WHAT NEEDS TO BE DONE
Please write out, exactly as given, every line of the entries below up to and including the line with "Gandul (1596, 1335)".

********

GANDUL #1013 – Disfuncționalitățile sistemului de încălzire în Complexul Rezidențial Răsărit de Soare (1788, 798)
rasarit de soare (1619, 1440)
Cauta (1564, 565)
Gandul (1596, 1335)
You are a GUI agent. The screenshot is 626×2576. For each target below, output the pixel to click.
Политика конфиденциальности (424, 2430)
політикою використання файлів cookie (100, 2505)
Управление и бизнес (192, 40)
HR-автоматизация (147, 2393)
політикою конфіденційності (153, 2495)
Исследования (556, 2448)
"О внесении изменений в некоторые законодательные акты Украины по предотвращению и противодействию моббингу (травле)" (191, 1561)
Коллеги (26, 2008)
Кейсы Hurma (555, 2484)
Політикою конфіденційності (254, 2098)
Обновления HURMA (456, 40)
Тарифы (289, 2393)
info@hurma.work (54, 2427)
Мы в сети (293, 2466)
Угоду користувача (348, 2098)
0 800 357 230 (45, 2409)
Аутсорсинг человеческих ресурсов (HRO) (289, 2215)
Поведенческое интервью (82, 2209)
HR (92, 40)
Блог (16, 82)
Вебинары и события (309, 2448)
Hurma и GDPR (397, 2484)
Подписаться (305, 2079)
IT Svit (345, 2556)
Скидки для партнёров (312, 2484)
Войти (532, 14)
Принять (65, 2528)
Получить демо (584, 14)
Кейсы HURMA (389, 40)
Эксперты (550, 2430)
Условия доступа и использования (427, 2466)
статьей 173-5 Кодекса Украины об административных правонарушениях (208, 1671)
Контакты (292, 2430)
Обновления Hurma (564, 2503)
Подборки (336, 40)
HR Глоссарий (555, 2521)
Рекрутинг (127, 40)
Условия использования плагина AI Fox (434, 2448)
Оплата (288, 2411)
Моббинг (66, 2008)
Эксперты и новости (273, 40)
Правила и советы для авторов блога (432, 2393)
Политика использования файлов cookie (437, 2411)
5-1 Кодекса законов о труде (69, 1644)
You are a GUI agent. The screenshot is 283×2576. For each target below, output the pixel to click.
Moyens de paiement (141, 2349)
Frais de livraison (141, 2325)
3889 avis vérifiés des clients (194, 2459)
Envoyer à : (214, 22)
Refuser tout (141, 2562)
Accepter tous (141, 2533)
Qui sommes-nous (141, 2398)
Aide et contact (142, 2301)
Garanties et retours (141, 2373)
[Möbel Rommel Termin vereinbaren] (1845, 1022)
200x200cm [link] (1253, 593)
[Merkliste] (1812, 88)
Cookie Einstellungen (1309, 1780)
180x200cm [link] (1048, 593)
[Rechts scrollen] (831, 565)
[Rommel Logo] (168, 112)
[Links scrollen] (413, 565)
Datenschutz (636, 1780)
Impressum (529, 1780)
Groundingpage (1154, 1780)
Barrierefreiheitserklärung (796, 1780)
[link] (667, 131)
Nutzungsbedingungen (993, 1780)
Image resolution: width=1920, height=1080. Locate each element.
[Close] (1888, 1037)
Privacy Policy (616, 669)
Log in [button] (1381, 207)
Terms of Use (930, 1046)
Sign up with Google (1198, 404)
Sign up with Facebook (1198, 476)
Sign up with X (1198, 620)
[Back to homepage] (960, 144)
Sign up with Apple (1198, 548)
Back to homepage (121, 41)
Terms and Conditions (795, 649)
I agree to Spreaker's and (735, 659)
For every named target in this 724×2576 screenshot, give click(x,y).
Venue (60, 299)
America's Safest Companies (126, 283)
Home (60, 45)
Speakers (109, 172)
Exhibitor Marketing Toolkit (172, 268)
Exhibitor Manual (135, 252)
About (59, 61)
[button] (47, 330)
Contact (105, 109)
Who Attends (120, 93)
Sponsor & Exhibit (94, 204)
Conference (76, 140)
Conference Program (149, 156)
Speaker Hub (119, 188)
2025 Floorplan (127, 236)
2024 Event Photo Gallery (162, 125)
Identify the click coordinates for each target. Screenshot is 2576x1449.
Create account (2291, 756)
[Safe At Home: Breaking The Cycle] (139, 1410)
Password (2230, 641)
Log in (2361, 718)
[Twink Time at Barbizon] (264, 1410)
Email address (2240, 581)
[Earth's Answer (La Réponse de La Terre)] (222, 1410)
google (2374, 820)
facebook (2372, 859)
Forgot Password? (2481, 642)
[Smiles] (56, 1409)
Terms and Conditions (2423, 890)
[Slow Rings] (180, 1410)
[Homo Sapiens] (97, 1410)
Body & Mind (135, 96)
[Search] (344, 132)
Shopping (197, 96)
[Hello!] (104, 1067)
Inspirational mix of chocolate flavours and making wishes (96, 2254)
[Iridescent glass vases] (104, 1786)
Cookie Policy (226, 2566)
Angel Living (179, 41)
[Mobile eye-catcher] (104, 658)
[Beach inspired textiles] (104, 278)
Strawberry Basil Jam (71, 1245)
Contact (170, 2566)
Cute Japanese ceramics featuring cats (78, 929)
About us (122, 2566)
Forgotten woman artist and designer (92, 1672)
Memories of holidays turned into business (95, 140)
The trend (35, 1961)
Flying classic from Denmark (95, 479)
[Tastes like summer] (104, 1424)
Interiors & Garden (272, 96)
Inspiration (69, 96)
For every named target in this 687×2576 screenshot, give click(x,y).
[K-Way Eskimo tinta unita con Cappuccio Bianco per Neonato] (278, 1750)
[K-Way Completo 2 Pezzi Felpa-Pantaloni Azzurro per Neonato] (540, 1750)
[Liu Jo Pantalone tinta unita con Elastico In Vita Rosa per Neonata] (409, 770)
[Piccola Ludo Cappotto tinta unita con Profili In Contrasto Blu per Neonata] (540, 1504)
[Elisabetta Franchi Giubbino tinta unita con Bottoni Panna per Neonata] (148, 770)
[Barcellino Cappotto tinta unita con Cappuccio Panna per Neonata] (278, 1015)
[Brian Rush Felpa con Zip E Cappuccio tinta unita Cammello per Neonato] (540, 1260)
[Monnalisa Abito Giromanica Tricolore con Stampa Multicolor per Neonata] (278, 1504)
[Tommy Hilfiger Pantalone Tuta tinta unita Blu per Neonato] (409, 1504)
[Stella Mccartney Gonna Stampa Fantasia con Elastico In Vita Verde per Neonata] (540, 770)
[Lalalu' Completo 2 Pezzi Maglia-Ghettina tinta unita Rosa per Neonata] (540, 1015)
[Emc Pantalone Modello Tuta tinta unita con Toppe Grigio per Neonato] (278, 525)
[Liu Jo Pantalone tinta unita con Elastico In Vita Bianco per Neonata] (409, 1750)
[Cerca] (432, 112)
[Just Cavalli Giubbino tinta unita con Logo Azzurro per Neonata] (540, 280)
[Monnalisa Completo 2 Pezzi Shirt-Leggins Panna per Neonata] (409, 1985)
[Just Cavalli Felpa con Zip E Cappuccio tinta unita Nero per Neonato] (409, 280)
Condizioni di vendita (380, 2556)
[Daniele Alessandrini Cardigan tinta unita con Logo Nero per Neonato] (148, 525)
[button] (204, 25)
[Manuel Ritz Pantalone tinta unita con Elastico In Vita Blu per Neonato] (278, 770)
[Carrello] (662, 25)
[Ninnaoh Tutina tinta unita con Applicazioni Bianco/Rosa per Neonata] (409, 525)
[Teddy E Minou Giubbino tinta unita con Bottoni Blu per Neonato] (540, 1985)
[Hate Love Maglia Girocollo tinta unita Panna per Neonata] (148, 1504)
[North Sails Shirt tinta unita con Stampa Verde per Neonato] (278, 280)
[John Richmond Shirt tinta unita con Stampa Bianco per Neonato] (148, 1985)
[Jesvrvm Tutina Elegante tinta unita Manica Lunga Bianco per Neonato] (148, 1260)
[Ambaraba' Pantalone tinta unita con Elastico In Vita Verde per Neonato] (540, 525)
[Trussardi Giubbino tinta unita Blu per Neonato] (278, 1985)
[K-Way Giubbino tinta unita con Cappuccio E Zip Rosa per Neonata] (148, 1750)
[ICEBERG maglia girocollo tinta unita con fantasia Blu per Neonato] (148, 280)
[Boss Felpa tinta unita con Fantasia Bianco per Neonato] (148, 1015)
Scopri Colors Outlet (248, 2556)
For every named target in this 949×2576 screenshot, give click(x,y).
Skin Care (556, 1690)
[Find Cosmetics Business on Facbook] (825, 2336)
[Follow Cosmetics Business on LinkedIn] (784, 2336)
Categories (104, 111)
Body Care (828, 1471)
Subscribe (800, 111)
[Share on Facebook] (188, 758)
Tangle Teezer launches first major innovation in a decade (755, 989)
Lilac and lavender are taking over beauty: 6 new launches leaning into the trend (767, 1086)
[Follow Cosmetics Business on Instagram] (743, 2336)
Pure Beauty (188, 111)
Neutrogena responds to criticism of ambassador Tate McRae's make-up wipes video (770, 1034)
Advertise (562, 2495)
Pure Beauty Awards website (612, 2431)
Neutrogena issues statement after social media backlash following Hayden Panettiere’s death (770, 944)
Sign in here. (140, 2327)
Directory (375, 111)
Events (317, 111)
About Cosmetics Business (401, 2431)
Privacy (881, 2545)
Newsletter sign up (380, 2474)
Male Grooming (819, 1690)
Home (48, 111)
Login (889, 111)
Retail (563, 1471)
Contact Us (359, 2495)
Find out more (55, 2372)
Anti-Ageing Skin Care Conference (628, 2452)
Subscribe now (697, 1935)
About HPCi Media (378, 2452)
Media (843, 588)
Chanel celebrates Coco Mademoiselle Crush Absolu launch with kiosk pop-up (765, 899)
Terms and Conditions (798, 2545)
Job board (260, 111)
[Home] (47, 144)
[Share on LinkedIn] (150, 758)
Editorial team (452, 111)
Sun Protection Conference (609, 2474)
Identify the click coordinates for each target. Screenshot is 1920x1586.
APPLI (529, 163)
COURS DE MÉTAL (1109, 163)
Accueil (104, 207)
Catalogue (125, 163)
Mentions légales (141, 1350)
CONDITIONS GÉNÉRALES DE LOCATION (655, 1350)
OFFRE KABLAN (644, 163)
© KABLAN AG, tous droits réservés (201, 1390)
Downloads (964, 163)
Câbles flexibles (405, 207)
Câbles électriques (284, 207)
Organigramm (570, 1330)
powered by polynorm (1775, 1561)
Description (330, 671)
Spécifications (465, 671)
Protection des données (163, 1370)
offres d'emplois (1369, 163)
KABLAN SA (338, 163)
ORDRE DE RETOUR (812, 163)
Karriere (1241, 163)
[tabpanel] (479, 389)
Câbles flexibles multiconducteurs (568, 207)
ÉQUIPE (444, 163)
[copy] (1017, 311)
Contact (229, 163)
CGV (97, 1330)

********

TASK RESPONSE
GANDUL #1013 – Disfuncționalitățile sistemului de încălzire în Complexul Rezidențial Răsărit de Soare (1788, 798)
rasarit de soare (1619, 1440)
Cauta (1564, 565)
Gandul (1596, 1335)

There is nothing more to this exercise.